The Invisible Library (The Invisible Library #1)

Two streets later, he’d rather obviously acquired reinforcements. She stopped to check her hat in another shop window, and caught another glimpse of him, clearly gesturing to three newcomers and pointing in her direction.

Irene jabbed a hatpin back into place viciously, and considered how best to lose them. This London was laid out like most Londons, and she was on the edge of Soho. It’d be easy enough to lose followers there, but a woman on her own would attract the wrong sort of attention, and it might take too long for her to extract herself inconspicuously. A department store might work, but if they had any sense they’d put watchers at front and back before searching for her inside. Also now there were at least four of them, and there could be others that she hadn’t spotted. The Tube itself was a possibility, but she hadn’t investigated it yet. And while the crowds might let her hide herself from her pursuers, they’d also be ideal cover for an ‘accident’ or kidnapping. She was halfway to Piccadilly by now, too, so she needed to start turning back if she was to meet Kai comfortably by Holborn at eleven.

Hm. Wait. Covent Garden usually had a market of some sort in most alternate Londons, whether it was selling flowers or curios or simply a tourist trap. Even if there weren’t many stalls open at this time of night, it should still be busy enough for her to lose her pursuers. That should do the trick.

Irene should have expected it: Covent Garden market was a technology extravaganza. Stalls teetered on collapsible legs and sprayed rays of light from dangling ether-lamps. The path between them was a constantly shifting maze as each stall manoeuvred for yet more space on its automated feet, bouncing and jarring against the ones next to it. Much like Covent Gardens she’d seen elsewhere, there were several open yards, and a central area with a high glass roof and several banks of permanent shops. Pavement cafes added their own influxes of shoppers to the area, and regular jets of steam came shooting out of the sewer gratings and manholes.

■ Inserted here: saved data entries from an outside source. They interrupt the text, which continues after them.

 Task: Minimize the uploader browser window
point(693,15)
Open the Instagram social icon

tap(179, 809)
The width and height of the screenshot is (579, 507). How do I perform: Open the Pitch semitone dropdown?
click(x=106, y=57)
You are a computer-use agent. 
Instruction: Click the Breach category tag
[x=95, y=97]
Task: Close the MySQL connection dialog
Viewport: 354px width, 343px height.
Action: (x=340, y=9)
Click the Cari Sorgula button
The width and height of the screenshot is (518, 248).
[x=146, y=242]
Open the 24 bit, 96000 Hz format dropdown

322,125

She put on a burst of speed as she entered the crowd, before the men following her could get any closer. She then allowed herself to be drawn into a whirlpool of spectators orbiting a display of mechanical exsanguinators. (She decided that the little jabbing steel needles weren’t specifically unpleasant in themselves, but the oiliness from the self-slathering antiseptics somehow made the whole thing inexpressibly gruesome. It was something about the way that it glistened under the electric flares.)

There were as many women here as men, but the real difference was between those she suspected were genuine artisans and engineers and everyone else. The former had neat equipment cases tucked under their arms or chained to their wrists. The latter included wanderers on the lookout for an interesting bargain, slumming upper classes or fascinated onlookers. The women all wore scarves or veils against the sooty fog, just as Irene did, concealing anything from just their mouth to their entire face. Many of the men had wound mufflers around the lower part of their faces in a similar way. It gave the whole place a very seedy feeling, akin to a market for Victorian bank-robbers, a shady shoppery for shady people.

Nearby, bustling market stalls touted portable notebooks with self-adhesive toolsets, and she spotted pocket watches with built-in lasers (she nearly bought one for Kai). Then there were Constructa-Kit automata, followed by freshly fried doughnuts and self-tattooing kits (just add ink!), then shawls with attached portable heating units, then—

It hit her like a whiplash across her back, throwing her to her knees on the dirty pavement. She could feel every inch of her Library tattoo burning, feel it mapped out across her back as clearly as if she could see it. The world shivered around her. She tasted bile in her mouth, and struggled not to throw up.

The words were everywhere. She could see them on the newspaper stands, swimming up through the whiteness to crawl across the paper. She could see them on the back of the paperback novel which the man in front of her had tucked into his pocket, on the crudely printed advertisements fluttering from every stall and on the receipts which the woman to her left was checking. They printed themselves on everything legible in a spreading circle around her.

BEWARE ALBERICH

People were calling out and swearing in surprise and alarm, blaming the engineers and stallholders for some sort of experimental side-effect (and what that said about this place, Irene reflected in some distracted corner of her mind, didn’t bear thinking about). In some cases shoppers were shaking the affected items in the hopes that the words would fall off. Some hope. Irene had never before been the victim of an urgent message from the Library, but she knew the words would be permanently burned in. It was a shocking thing to do to printed media, which was why it was only saved for the most desperate purposes. Members of the public could read them, but at least no one would know what the words meant.